VoxEU Column Financial Markets

The wrong financial crisis

Catastrophic failures of risk management throughout the entire banking sector multiplied a relatively minor collapse in housing prices into a paralysis of the global finance system not seen since the Great Depression. To fix it, governments should embark on a coordinated fiscal and monetary expansion and a coordinated bank recapitalisation.

All of us from Lawrence Summers to John Taylor were expecting a very different financial crisis. We were expecting the ‘Balance of Financial Terror’ between Asia and America to collapse and produce chaos. We are not having that financial crisis. Instead we are having a very different financial crisis. Catastrophic failures of risk management throughout the entire banking sector caused a relatively minor collapse in housing prices to freeze up global finance to a degree that has not been seen since the Great Depression.

The first good thing about this situation is that it does not call for different central banks and Treasuries to do different things, but rather for them all to do the same thing in unison without fouling each other’s oars. That should be relatively easy to arrange.

What we need right now are:

  • Coordinated fiscal expansions across the globe.

If the world economy is not now in something close enough to a liquidity trap to make no difference, it soon will be.

  • Coordinated monetary expansions across the globe.

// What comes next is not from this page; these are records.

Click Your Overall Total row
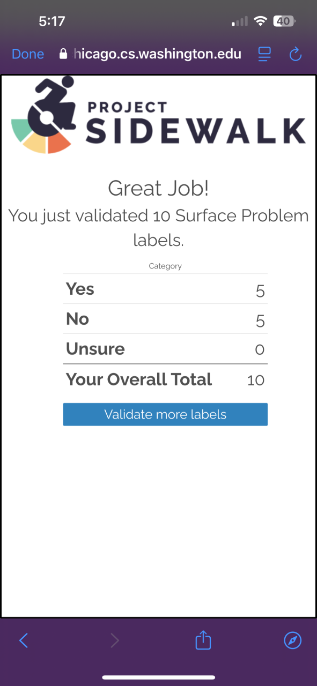 (x=165, y=379)
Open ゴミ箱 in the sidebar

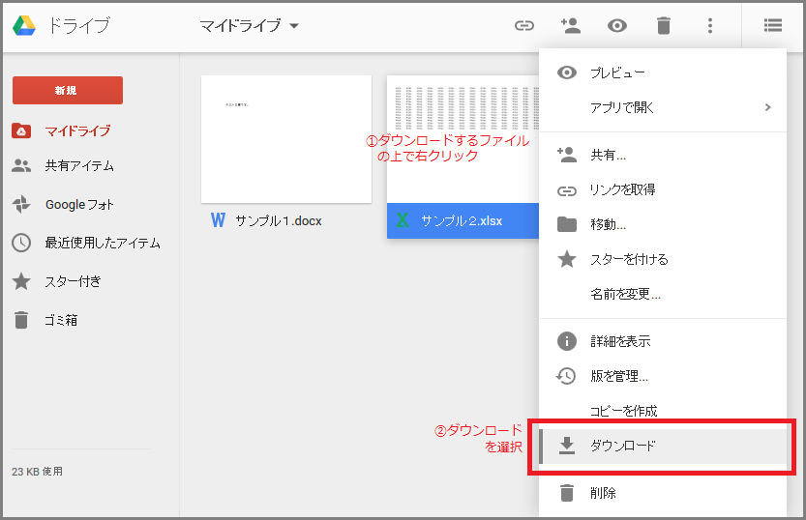(x=61, y=320)
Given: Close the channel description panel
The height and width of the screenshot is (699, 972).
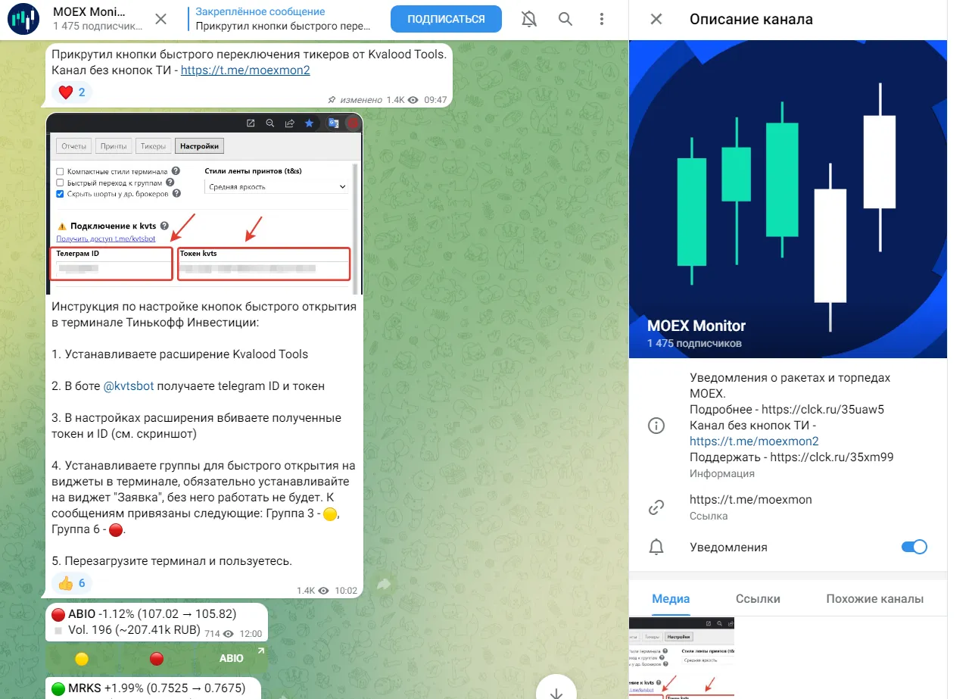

A bank is any organisation that borrows or accepts investments short and lends long; the durations of its assets and liabilities are deliberately mismatched; when the entire banking sector is insolvent at current market prices, anything that reduces interest rates all along the yield curve helps reduce the magnitude of the insolvency.

  • Coordinated banking sector recapitalisations across the globe.

Since at least 1844 there has been broad consensus that the short-term price of safe liquidity is too important to be left to the market; now there is growing consensus that the price of risk is too important to be left to the market as well. For the government to operate on the price of risk through Operations-Twist on a Galactic scale is infeasible. That means that the aggregate degree of capitalisation of the banking system must become the object of policy choice. Call it socialism in one sector.

What we need in the longer term are:

  • Global rules to make outsized compensation incentive-compatible.

The Princes of Midtown Manhattan and Canary Wharf need to know that their fortunes will be lost if their institutions blow up within a decade of their handing over operational control – only in this way can you make them truly long in the fortunes of their firms and of the global economy rather than simply long in volatility.

  • More progressive global tax systems.

We wish we could build a better global economic system, but we do not know how to build one that does not contain a solid safety net for plutocrats, and the systems we do know how to build are politically unsustainable unless all voters know and believe that from those who have much will be taken away. The global market economy continues to evade all our attempts to make it foolproof – in large part because our greater fools are so ingenious. But there is not yet any requirement that this global economic downturn reach the magnitude of 1982, or even 1975.